What is needed ▸ All lines from the one containing "The width and height of the screenshot is (589, 702)." through the last line below must be duplicated exactly, with nothing outside that span.
________________
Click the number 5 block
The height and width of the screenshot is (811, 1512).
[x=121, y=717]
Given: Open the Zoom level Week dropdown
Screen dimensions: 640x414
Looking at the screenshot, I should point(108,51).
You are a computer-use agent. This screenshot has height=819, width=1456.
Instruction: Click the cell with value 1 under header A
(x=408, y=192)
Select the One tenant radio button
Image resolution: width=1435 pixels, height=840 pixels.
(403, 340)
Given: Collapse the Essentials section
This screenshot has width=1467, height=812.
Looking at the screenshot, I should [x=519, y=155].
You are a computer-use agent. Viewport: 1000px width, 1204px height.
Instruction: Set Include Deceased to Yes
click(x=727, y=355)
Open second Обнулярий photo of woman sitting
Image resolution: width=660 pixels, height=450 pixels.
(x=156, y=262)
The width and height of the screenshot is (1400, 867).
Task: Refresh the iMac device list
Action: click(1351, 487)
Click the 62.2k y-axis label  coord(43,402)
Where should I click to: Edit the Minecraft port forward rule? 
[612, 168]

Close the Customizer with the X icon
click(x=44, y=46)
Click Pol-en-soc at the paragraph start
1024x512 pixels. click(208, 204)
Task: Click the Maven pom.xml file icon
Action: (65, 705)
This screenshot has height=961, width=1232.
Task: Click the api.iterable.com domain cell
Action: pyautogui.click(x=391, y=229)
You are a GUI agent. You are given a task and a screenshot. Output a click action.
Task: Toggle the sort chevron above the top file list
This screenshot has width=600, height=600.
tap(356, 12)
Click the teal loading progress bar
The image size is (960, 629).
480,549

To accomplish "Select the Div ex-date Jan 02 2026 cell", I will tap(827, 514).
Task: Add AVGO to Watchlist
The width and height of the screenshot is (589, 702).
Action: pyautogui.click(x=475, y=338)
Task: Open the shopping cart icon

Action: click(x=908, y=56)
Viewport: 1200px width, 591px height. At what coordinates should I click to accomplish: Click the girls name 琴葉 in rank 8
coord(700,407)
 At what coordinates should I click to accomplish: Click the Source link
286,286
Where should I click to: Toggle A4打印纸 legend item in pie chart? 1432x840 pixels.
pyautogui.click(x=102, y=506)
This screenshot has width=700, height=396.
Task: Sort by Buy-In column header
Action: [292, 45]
________________
Solution to the problem ▸
The width and height of the screenshot is (589, 702).
Action: pyautogui.click(x=475, y=338)
Task: Open the shopping cart icon

Action: click(x=908, y=56)
Viewport: 1200px width, 591px height. At what coordinates should I click to accomplish: Click the girls name 琴葉 in rank 8
coord(700,407)
 At what coordinates should I click to accomplish: Click the Source link
286,286
Where should I click to: Toggle A4打印纸 legend item in pie chart? 1432x840 pixels.
pyautogui.click(x=102, y=506)
This screenshot has width=700, height=396.
Task: Sort by Buy-In column header
Action: [292, 45]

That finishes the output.